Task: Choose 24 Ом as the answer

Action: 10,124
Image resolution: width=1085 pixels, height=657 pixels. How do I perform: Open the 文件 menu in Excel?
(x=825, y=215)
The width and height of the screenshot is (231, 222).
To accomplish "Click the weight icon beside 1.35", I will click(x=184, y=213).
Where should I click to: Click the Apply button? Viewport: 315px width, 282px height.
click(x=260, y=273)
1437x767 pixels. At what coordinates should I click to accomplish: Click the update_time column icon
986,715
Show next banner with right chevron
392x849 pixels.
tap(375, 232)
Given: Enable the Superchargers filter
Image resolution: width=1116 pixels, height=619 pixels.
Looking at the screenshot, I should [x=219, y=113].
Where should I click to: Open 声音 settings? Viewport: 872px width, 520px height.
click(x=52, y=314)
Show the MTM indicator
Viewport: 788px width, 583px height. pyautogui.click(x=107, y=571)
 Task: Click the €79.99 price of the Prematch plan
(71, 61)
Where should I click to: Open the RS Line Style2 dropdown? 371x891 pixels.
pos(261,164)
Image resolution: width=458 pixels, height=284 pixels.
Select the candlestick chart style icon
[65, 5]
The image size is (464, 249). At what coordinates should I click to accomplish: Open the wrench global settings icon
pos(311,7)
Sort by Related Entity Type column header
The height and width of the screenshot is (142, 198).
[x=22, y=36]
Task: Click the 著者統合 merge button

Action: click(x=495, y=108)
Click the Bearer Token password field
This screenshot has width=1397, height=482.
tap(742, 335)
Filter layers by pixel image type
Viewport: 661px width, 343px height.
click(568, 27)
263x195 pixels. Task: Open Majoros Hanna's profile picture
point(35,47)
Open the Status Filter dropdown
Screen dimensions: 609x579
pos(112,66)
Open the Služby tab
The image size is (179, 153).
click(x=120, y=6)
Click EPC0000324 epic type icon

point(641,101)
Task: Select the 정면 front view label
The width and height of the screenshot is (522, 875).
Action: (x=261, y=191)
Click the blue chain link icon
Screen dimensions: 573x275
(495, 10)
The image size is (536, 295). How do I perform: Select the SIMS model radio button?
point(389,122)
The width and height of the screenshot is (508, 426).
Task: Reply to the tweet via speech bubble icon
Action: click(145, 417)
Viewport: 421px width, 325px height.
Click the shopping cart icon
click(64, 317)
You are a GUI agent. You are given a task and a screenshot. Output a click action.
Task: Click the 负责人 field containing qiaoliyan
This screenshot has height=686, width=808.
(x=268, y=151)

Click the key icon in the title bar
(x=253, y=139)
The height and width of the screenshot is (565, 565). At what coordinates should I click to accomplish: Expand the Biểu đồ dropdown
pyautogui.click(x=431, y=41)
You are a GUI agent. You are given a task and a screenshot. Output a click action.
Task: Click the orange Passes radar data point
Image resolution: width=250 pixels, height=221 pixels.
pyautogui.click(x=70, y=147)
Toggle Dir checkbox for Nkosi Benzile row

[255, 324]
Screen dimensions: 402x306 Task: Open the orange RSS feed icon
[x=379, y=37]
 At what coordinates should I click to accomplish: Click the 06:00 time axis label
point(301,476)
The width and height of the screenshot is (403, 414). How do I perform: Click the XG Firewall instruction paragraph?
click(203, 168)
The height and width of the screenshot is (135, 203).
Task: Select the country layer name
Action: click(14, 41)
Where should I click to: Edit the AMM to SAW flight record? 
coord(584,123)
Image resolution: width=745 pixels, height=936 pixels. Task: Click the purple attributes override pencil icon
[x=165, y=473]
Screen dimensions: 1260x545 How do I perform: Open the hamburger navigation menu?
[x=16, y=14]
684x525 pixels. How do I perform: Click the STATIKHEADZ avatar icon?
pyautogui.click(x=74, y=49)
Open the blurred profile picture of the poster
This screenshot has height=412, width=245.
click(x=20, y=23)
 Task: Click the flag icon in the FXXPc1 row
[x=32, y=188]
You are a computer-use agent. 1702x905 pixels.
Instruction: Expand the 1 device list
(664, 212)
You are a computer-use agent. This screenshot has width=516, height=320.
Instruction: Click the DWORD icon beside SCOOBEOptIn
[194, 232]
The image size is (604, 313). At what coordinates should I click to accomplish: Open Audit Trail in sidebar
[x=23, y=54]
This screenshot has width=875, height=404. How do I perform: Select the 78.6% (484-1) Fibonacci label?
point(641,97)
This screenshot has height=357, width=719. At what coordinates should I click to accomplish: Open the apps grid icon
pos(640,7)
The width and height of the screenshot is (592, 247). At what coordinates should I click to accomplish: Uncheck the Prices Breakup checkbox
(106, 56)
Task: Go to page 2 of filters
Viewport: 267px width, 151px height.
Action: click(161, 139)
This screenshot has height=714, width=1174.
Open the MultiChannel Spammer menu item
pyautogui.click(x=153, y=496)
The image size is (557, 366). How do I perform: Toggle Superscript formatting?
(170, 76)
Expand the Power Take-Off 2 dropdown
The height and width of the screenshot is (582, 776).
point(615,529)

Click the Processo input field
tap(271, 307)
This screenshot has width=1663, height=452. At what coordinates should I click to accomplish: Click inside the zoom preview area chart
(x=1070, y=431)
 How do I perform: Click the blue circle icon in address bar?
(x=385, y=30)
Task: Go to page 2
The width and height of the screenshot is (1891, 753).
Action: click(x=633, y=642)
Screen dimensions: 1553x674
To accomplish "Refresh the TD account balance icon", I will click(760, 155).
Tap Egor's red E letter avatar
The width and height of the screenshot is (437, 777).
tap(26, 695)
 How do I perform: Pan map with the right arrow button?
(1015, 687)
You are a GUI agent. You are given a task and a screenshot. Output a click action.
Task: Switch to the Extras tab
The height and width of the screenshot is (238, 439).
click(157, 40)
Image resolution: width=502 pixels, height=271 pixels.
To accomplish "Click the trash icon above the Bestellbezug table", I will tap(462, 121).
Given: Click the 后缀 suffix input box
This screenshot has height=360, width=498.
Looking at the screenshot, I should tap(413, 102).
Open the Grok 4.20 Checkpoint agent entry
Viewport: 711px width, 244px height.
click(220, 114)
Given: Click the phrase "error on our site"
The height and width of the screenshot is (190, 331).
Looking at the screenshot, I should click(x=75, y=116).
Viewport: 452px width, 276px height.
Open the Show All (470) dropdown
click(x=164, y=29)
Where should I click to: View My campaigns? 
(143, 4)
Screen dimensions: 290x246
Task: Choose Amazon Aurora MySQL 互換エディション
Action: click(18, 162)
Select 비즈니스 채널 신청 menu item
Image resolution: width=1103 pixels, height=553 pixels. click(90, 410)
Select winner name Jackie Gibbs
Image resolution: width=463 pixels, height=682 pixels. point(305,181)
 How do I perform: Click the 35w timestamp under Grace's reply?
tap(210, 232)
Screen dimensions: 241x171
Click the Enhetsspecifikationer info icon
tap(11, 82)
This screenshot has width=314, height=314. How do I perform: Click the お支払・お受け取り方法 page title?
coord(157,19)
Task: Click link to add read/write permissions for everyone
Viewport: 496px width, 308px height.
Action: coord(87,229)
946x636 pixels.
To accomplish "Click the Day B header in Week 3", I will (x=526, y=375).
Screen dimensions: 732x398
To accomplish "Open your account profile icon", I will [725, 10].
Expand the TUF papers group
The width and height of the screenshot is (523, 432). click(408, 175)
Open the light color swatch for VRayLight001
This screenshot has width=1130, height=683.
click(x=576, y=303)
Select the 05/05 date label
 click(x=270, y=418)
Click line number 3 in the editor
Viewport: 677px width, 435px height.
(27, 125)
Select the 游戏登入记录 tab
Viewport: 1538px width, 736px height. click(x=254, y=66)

■ ■ ■ ■ ■

## Aim of the task
Above are the entries. Output exactly the lines beginning with the line that has "Viewport: 267px width, 151px height." and ending with the line that has "Screen dimensions: 1553x674".

## Result of the task
Viewport: 267px width, 151px height.
Action: click(161, 139)
This screenshot has height=714, width=1174.
Open the MultiChannel Spammer menu item
pyautogui.click(x=153, y=496)
The image size is (557, 366). How do I perform: Toggle Superscript formatting?
(170, 76)
Expand the Power Take-Off 2 dropdown
The height and width of the screenshot is (582, 776).
point(615,529)

Click the Processo input field
tap(271, 307)
This screenshot has width=1663, height=452. At what coordinates should I click to accomplish: Click inside the zoom preview area chart
(x=1070, y=431)
 How do I perform: Click the blue circle icon in address bar?
(x=385, y=30)
Task: Go to page 2
The width and height of the screenshot is (1891, 753).
Action: click(x=633, y=642)
Screen dimensions: 1553x674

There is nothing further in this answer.